▸ What the exercise asks
Filter the entries below, keeping every line that has the word "agent".

##### Task inputs #####

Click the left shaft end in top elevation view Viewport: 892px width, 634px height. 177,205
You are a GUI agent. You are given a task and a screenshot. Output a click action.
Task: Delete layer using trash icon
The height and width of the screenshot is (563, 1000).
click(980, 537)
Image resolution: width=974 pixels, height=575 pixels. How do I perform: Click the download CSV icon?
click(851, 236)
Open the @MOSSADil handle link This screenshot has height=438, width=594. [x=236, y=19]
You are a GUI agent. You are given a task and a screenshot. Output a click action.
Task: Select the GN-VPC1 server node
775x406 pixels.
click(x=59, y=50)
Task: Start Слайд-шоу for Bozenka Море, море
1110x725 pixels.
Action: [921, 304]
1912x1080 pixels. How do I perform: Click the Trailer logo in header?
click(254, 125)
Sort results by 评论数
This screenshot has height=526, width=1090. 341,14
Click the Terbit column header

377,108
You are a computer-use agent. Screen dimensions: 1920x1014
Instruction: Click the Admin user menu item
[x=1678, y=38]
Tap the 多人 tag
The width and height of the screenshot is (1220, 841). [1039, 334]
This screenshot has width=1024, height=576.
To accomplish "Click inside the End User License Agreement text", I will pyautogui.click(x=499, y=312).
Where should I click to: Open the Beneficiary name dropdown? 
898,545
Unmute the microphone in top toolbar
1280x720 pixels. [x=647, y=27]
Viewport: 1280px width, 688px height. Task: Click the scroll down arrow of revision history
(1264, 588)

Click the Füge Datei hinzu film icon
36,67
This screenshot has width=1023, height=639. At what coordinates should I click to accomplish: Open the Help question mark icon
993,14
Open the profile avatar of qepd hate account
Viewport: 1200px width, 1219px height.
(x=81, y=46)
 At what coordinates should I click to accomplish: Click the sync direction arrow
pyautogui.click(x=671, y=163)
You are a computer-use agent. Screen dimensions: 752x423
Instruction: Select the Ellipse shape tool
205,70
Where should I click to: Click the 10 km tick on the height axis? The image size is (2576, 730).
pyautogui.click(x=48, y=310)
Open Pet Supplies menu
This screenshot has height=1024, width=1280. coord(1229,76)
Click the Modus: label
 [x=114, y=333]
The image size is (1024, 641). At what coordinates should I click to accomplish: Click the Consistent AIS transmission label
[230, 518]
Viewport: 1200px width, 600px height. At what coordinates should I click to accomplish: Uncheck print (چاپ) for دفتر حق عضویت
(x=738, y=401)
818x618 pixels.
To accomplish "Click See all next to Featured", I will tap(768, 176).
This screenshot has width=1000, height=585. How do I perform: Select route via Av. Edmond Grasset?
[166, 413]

#####

▸ Completed exercise
You are a GUI agent. You are given a task and a screenshot. Output a click action.
You are a GUI agent. You are given a task and a screenshot. Output a click action.
You are a computer-use agent. Screen dimensions: 1920x1014
You are a computer-use agent. Screen dimensions: 752x423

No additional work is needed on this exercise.